The story is all over the news this morning about a new report by a “panel of experts” (according to the Independent) who are recommending that people be able to end their lives in the last year of their life. The Guardian calls it a major report. The Telegraph tells us that the group is called the Independent Commission on Assisted Dying. We are told that the criteria will be:
[it] would permit only those who had been diagnosed with less than a year to live to seek an assisted suicide, and then only if they met strict eligibility criteria. These would include:
• Two independent doctors were satisfied with the diagnosis.
• The person was aware of all the social and medical help available.
• They were making the decision voluntarily and with no sense of being pressurised by others or feeling “a burden”.
• They were not acting under the influence of a mental illness, and were capable of taking the medication themselves, without help.
Death is a difficult one. None of us wish to prolong people’s agony and suffering. But some really fundamental questions need to be asked of this commission.
Firstly, its name. There is now way that it is Independent. At least 9 of the 12 members on the commission were in favour of assisted suicide and the commission was set up by Dignity in Dying and part funded by Terry Pratchett (a campaigner for euthanasia).
Secondly, as the blog Christian Medical Comment (great article and well worth reading in full) quotes Charlie Falconer (the chair of the commission):
We heard ‘evidence from more than 40 witnesses and (considered) submissions from 1,200 individuals and institutions’.
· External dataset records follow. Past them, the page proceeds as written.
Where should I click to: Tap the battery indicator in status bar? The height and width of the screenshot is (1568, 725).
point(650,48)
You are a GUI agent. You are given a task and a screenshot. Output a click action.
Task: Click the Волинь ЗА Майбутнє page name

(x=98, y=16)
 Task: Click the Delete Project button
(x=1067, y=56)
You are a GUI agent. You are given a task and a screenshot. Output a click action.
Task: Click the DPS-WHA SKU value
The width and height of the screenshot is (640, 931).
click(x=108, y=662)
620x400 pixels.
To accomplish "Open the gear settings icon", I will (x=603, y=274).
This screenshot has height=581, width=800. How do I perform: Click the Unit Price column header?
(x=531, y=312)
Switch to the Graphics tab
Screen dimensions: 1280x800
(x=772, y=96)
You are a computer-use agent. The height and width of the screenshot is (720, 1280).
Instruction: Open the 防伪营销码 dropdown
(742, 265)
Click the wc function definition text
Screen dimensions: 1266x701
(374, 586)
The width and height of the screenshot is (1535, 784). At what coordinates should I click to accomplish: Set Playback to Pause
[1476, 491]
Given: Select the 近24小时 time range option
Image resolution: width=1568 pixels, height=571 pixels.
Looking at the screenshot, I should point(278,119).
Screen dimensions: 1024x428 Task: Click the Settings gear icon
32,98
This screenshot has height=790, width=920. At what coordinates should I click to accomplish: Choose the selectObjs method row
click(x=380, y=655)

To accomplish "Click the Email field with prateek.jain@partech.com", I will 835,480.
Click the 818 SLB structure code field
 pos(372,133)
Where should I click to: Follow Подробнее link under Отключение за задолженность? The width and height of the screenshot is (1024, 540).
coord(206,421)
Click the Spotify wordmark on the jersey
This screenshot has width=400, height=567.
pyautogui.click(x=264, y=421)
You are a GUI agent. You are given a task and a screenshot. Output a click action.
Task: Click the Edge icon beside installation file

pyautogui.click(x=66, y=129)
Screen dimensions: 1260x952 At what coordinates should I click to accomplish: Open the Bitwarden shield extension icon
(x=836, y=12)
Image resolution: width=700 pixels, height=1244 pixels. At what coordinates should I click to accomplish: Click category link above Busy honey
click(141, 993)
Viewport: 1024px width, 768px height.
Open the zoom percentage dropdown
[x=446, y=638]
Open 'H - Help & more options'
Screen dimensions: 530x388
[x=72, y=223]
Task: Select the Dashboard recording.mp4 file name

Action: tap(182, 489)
What Falconer doesn’t tell is that over 40 organisations, including the British Medical Association,refused to give evidence to his enquiry on the basis that it was unnecessary, biased and lacking in transparency. He also fails to tell us that in 2005 a balanced House of Lords Select Committee carried out an official parliamentary Inquiry into assisted suicide. This covered some 246 Hansard columns and two volumes of 744 pages and 116 pages respectively, 15 oral sessions, 48 groups or individuals giving evidence, with 88 witnesses giving written evidence; 2,460 questions were asked and the committee received 14,000 letters. Falconer’s enquiry, in comparison, was not only unbalanced but miniscule.
So we have a non-independent “commission” taking little evidence to come to a pre-packaged solution.
The real danger is that we end up not valuing the last days and months of someone’s life and we continue down the path of valuing people only if they can be of “value” to our society. What happens to the vulnerable and confused old person who is seen as a burden by people in their family. How do we stop abuses to this type of system. It didn’t happen with abortion (remember the 2 doctors needed and how the “severe handicap” can now include a hair lip!) and there is no reason to believe that it would happen here.
This report needs an early grave rather than people who in the eyes of God are of enormous value.
Update 10am 5th Jan
Well I never. The church of England is quick out of the blocks on this one. They have already responded, strongly, to the proposals. Good on them.
The ‘Commission on Assisted Dying’ is a self-appointed group that excluded from its membership anyone with a known objection to assisted suicide. In contrast, the majority of commissioners, appointed personally by Lord Falconer, were already in favour of changing the law to legitimise assisted suicide. Lord Falconer has, himself, been a leading proponent for legitimising assisted suicide, for some years.
The commission undertook a quest to find effective safeguards that could be put in place to avoid abuse of any new law legitimising assisted suicide. Unsurprisingly, given the commission’s composition, it has claimed to have found such safeguards.
Unlike the commissioners, we are unconvinced that the commission has been successful in its quest. It has singularly failed to demonstrate that vulnerable people are not placed at greater risk under its proposals than is currently the case under present legislation. In spite of the findings of research that it commissioned, it has failed adequately to take into account the fact that in all jurisdictions where assisted suicide or euthanasia is permitted, there are breaches of safeguards as well as notable failures in monitoring and reporting.